Starring: Jason Segel, Jesse Eisenberg, Joan Cusack
Directed by: James Ponsoldt (“The Spectacular Now”)
Written by: Donald Margulies (debut)

More than a simple heartfelt tribute to someone who is considered by many as one of this generation’s greatest writers, “The End of the Tour” really wants to understand what exactly was going on in the head of late novelist David Foster Wallace (Jason Segel) during the pinnacle of his career when he wrote his epic novel Infinite Jest in the mid-90s. It’s an answer director James Ponsoldt (“The Spectacular Now”) and his former college professor and first-time screenwriter Donald Margulies are ultimately unable to offer audiences, but should still be commended for crafting a fascinating and personal character without doing what most films of this nature can sometimes do and turn its main subject into a sacred idol.

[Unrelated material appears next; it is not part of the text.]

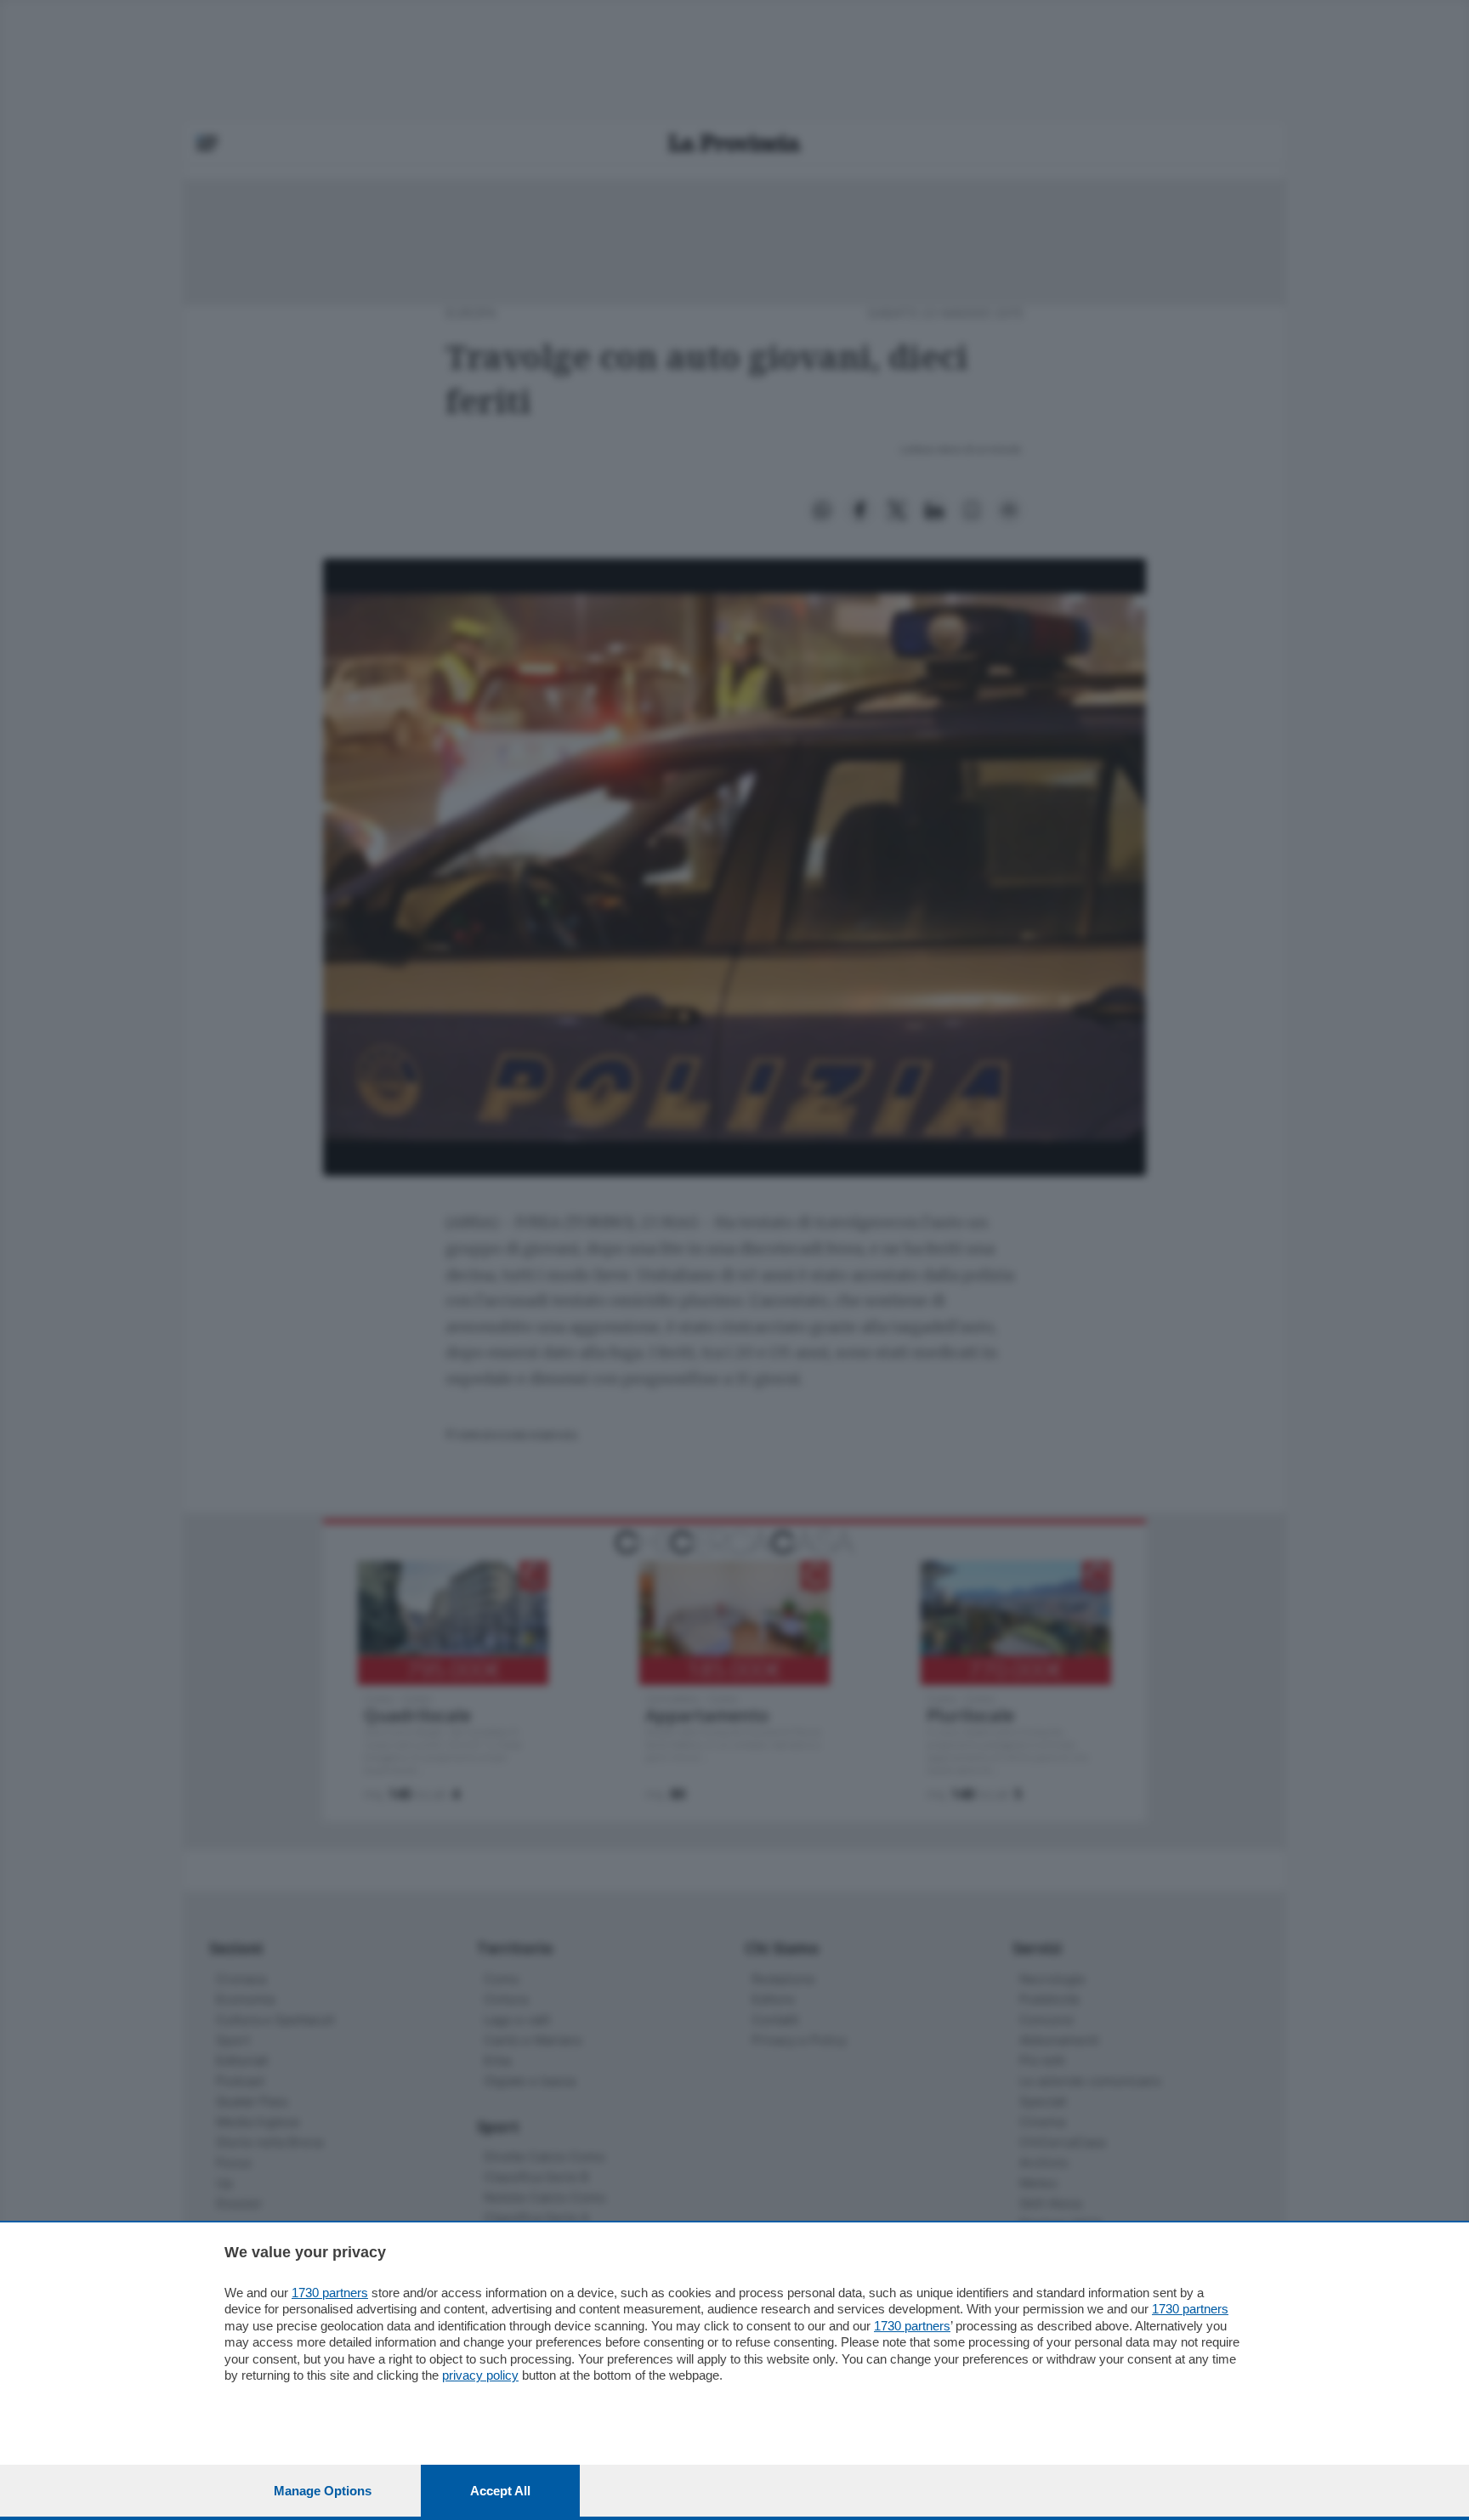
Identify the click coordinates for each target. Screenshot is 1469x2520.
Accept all (500, 2490)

We may not get any answers from “The End of the Tour,” but with a personality as complex as Wallace’s, it’s difficult to know where the talent and the tortured soul begin and end. Or if one can even exist without the other.

Featuring Segel as Wallace during a five-day-long interview session on the last leg of his Infinite Jest book tour with Rolling Stone writer David Lipsky (Jesse Eisenberg), “The End of the Tour” pits writer versus writer in an intimate retelling of what Lipsky wrote in his own book, Although of Course You End Up Becoming Yourself, which was published two years after Wallace committed suicide in 2008 at the age of 46. Wallace’s death bookends the film as we watch Eisenberg’s Lipsky receive news of Wallace’s suicide and immediately goes into his closet to retrieve the box of recordings of their five-day-long interview, an interview that never actually saw the light of day at Rolling Stone.

With Lipsky’s book, and now with Ponsoldt’s film, fans of Wallace’s writing can get a sense of who Wallace was depending on whether or not you believe Lipsky’s and Segel’s versions of the beloved author are something you consider authentic. While some may argue that Segel does not present a true representation of who Wallace was (read The Guardian‘s review by Wallace’s friend Glenn Kenny), he does create a character with enough depth and interesting perspective to care for him as a real person. What is even more thought-provoking, however, is the dynamic between Segel and Eisenberg as the two men push and pull each other into uncomfortable and emotional corners that neither probably though they would find themselves in when their interview first begins. Think of it as conversational theater.